The larger hopes that Bush and his advisers held for the meaning of the swift victory in Kuwait also have proved elusive. When Bush went before Congress on March 6, he outlined the meaning of Operation Desert Storm in terms that are almost painful to recall, as more than 800,000 Kurds remain homeless in northern Iraq and Saddam continues to conceal nuclear weapons material and chemical arms from U.N. inspectors:

"Now we can see a new world coming into view. A world in which there is the very real prospect of a new world order in which the principles of justice and fair play protect the weak against the strong. Our success in the gulf will shape not only the new world order we seek but our mission here at home," where the economy was poised for strong recovery, Bush said.

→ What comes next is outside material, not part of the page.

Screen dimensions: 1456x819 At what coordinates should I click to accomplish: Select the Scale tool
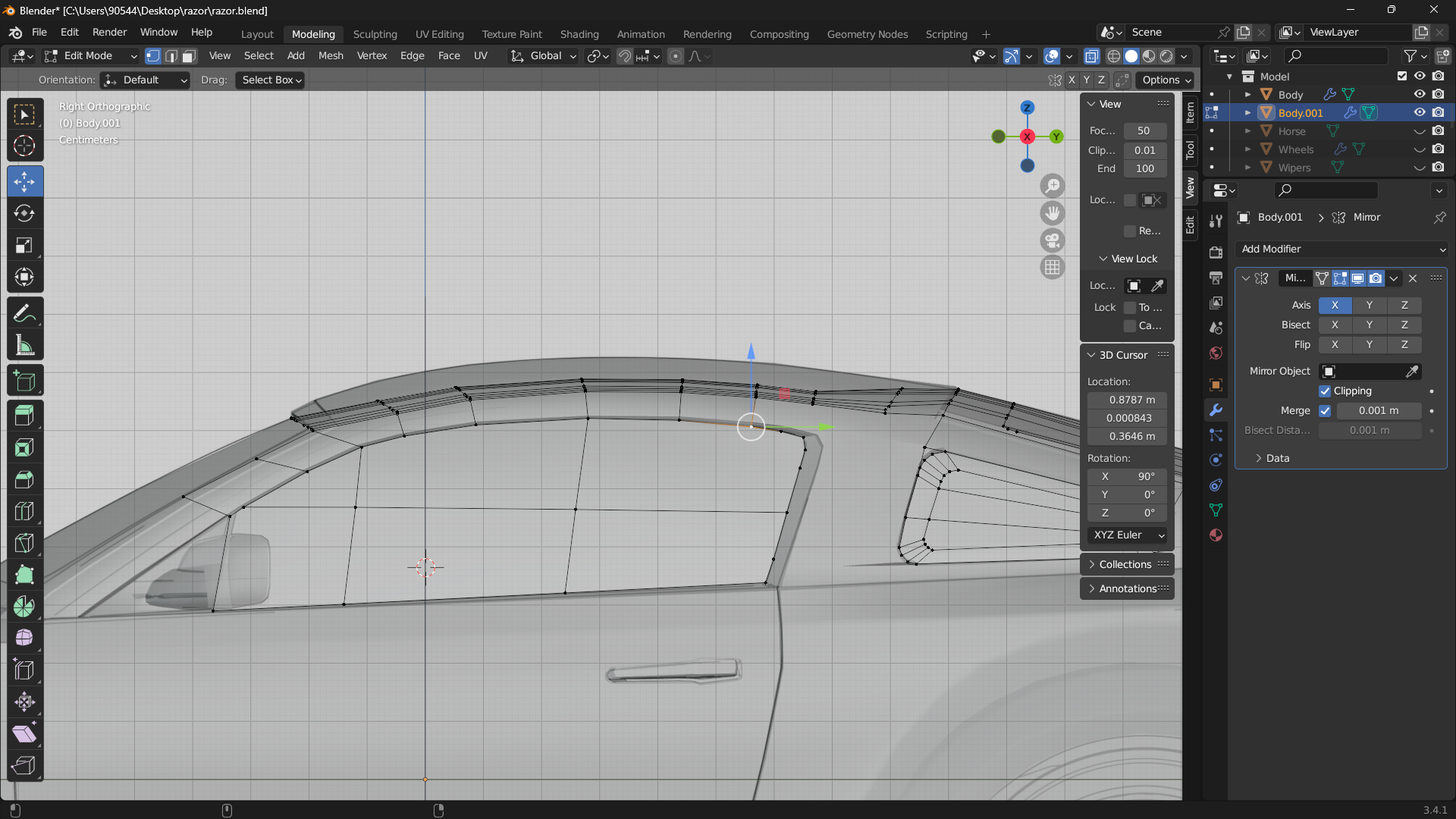click(24, 246)
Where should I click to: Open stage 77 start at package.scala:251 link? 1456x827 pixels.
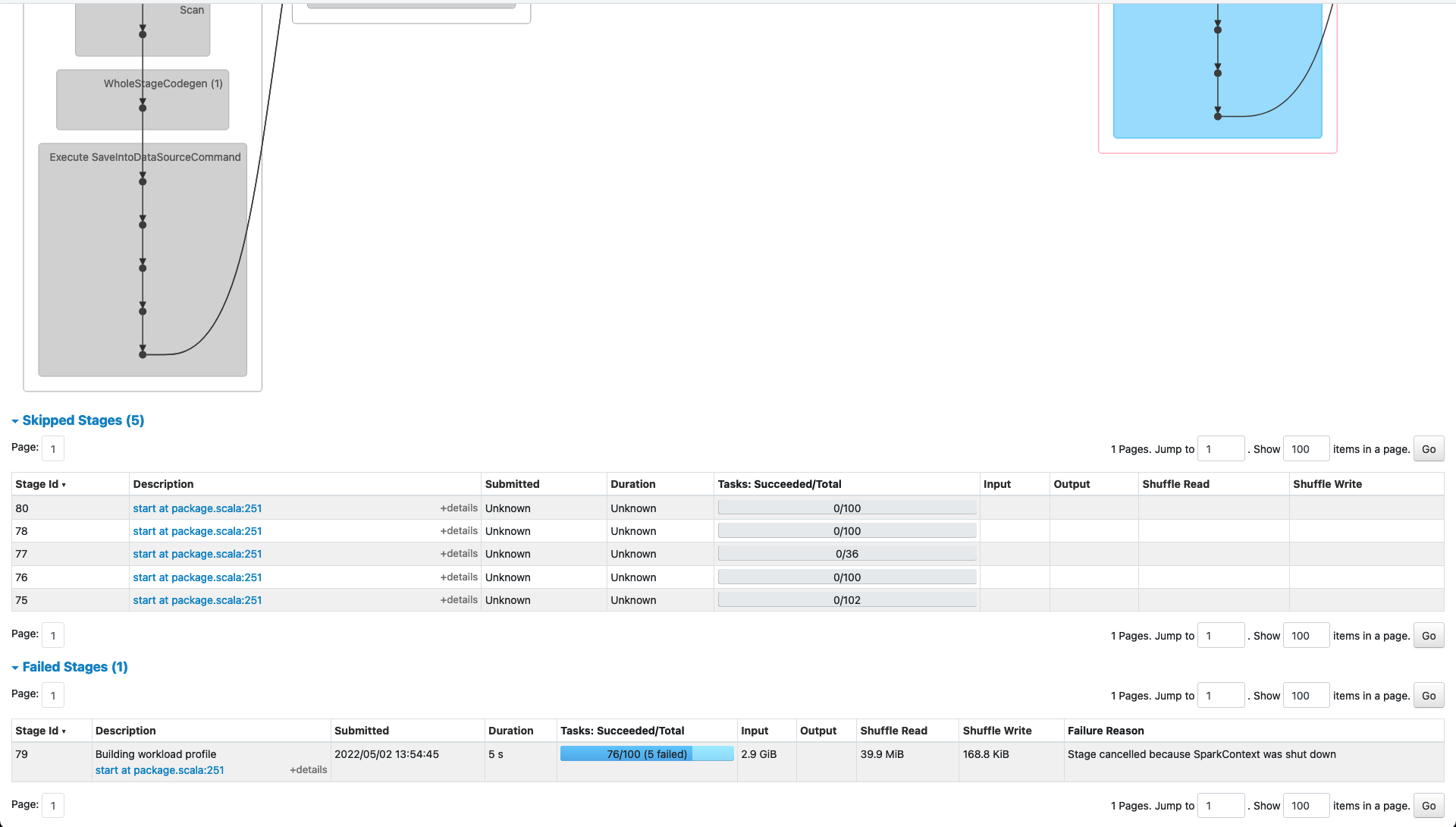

But the new world has proved to be closer to a vision projected about the same time by Harvard professor Samuel Huntington, who foresaw "a more jungle-like world of multiple dangers, hidden traps, unpleasant surprises and moral ambiguities" replacing the black-and-white, bipolar world of the Cold War. An estimated 10,000 people - 20 times the number killed in Iraq's invasion of Kuwait - have perished in Yugoslavia's civil war in recent months.

"Americans were not simply introduced to the new world, they were immersed in it" by the Persian Gulf crisis, adds Rep. Les Aspin, the Wisconsin Democrat who is chairman of the House Armed Services Committee and one of the chief congressional architects of the force that carried out Desert Storm.

In a set of incisive speeches over the past three weeks, Aspin has faulted the Bush administration for not following up on victory in Kuwait and on the demise of the Soviet Union. Aspin outlined both a new approach to Iraq - where he favors a more confrontational U.S. approach on weapons inspections and destruction and the feeding of Iraq's starving population by the United Nations - and to U.S. strategic thinking.

"This ambiguous, complicated and changing security environment is not a comfortable one for Americans," Aspin says. "The post-Soviet world bumper sticker, `Less Threatening, More Complicated' offers no clear-cut guidance. . . . The Persian Gulf war highlighted the most important threats of the new era - the spread of nuclear weapons, terrorism and regional powers." It did not resolve them, even in the case of Iraq, Aspin argues.

A year after the bombs started falling on Baghdad, Bush can proudly say he won the war. But as the world settles into an era of fragmenting power and moral ambiguity, the "peace" that has followed is proving to be far more difficult to master than the marching heroes and endless parades of Desert Storm once seemed to promise.